Harbor 的存在就是为了更好地对容器镜像进行管理。所谓良好的管理，不仅仅要实现完备的功能，还需要实现较高的安全性和可用性。古往今来，软件的供应链安全问题经久不衰，镜像作为传统软件的扩展，也面临同样的问题。然而，镜像最初只是为了满足可用性，并没有在格式定义上对完整性校验、数字签名等功能做特殊处理。如今镜像的使用已经非常普及，再造一个标准难以为市场接纳，扩展现有标准在技术上困难重重。所以我们该如何抉择？

问题确实存在，问题必须解决！

使用 Cosign 工具对容器进行签名，随后将签名单独存储于 Registry 或许是个可行的方案。

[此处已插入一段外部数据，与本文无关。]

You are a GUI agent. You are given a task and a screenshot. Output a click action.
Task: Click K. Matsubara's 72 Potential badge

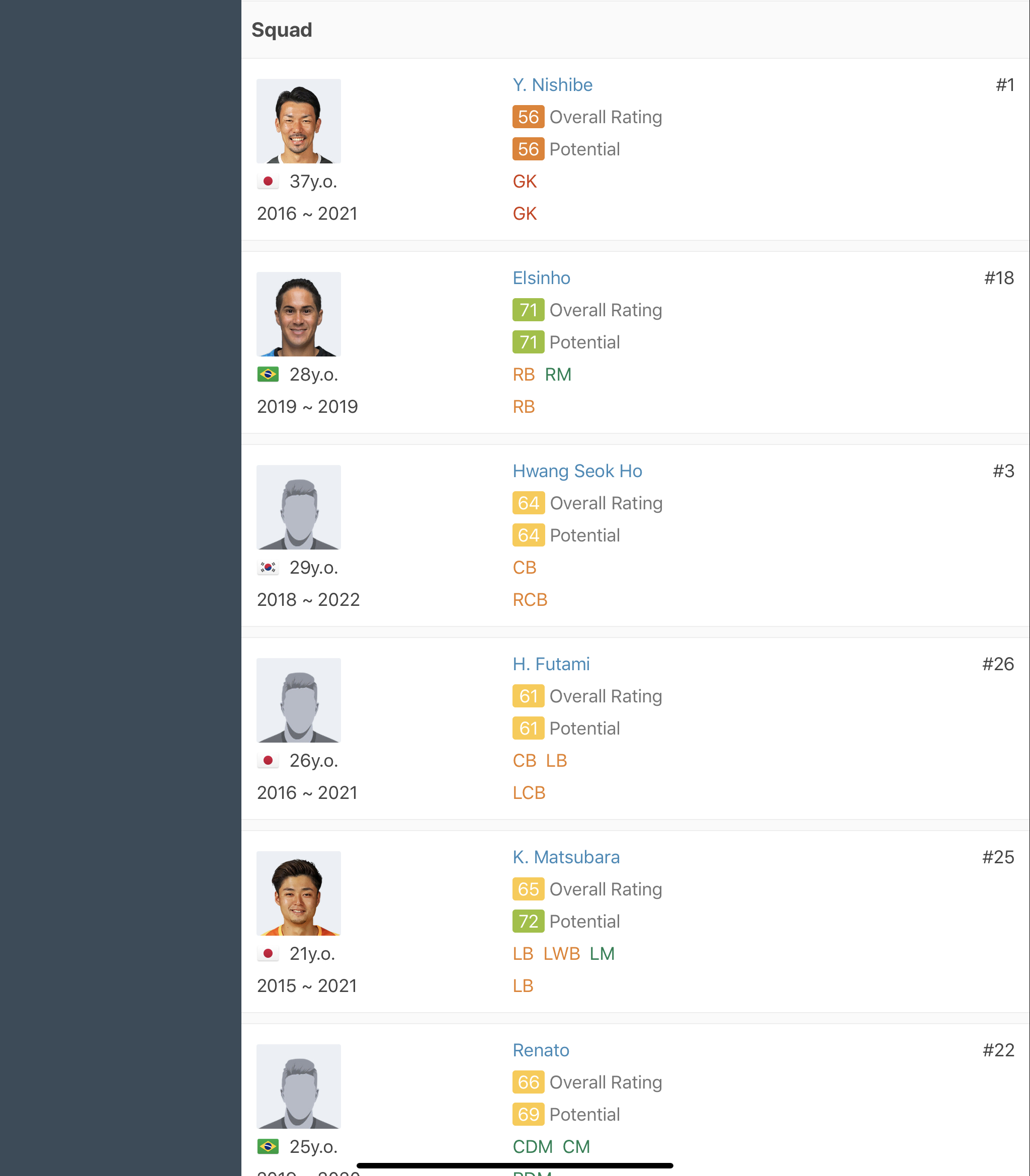coord(528,922)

Cosign 是 SigStore 组织的核心工具之一，如今主流的 Linux 发行版已经在官方库里提供了 Cosign. 我们可以借助 Cosign 轻松实现对 OCI 容器镜像的数字签名。

通过参考官方文档可以快速安装 Cosign，以 Debian 12 为例：

1	sudo apt install cosign

4.1 什么是数字签名·

数字签名是公钥密码体系里的一个概念，在现实生活中也应用极广。在介绍数字签名之前，先要介绍公钥密码的特性。公钥密码与对称密码不同，它有两个密钥，分别是公钥（Public Key）和私钥（Private Key），其中，私钥一般用 key 来指代。如果有人问你要 Key，他一般是要你的私钥，要坚决保密！